Exercise requirements - A complete answer lists every line of the material where the string "breadcrumb" occurs.
***** Given entries
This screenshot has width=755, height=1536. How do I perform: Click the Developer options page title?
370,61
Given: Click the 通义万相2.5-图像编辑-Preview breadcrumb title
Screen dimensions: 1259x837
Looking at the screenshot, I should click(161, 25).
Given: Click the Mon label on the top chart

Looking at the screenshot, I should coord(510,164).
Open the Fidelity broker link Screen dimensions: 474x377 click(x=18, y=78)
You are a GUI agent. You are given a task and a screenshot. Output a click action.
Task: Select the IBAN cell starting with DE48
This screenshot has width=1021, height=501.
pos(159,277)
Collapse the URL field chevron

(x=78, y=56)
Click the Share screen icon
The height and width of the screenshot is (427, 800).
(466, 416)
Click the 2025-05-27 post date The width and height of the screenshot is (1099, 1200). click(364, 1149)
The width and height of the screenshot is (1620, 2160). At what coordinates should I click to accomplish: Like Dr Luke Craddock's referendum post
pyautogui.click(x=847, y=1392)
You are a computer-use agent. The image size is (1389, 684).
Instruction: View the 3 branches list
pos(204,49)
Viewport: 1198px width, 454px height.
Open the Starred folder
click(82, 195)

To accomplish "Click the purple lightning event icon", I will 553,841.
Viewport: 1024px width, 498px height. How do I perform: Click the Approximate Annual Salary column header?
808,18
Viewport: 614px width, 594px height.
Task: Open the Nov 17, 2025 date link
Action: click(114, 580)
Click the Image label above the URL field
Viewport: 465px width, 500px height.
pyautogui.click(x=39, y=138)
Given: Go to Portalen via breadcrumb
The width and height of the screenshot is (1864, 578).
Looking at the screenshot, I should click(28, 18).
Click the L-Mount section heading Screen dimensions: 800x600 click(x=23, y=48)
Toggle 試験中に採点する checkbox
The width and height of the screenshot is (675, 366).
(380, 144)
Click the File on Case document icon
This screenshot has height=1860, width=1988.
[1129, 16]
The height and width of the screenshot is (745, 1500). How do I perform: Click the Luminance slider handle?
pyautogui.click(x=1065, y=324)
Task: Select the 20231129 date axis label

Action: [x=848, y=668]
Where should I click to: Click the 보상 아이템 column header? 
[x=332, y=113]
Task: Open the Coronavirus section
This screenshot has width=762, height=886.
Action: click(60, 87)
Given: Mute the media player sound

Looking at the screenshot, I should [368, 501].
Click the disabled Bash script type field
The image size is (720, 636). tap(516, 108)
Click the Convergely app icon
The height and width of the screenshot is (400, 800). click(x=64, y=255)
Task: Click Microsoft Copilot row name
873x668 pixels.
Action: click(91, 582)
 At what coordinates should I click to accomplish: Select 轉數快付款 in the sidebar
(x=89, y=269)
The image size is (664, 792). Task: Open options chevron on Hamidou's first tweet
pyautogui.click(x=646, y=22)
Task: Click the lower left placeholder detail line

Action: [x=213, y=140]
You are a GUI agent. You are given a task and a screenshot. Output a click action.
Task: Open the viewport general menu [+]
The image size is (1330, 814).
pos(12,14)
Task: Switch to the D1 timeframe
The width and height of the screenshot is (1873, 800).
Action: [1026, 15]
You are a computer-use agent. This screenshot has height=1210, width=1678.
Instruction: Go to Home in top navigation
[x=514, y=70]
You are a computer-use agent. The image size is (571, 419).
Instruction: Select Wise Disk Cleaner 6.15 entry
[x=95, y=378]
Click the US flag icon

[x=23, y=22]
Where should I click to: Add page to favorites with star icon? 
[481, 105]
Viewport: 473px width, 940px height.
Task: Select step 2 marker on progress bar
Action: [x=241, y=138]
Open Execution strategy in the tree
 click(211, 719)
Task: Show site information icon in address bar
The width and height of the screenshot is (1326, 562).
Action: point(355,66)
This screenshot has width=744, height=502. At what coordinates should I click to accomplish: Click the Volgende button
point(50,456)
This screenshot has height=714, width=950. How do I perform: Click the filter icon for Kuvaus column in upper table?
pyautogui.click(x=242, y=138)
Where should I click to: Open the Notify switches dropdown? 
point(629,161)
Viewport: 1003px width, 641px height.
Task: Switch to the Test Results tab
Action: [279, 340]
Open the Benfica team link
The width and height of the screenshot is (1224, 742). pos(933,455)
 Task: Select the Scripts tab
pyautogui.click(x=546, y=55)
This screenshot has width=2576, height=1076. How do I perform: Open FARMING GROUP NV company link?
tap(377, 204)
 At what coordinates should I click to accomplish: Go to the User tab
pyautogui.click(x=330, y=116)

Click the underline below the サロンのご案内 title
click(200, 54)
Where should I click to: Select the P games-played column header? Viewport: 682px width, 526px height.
**********
Finished exercise -
Given: Click the 通义万相2.5-图像编辑-Preview breadcrumb title
Given: Go to Portalen via breadcrumb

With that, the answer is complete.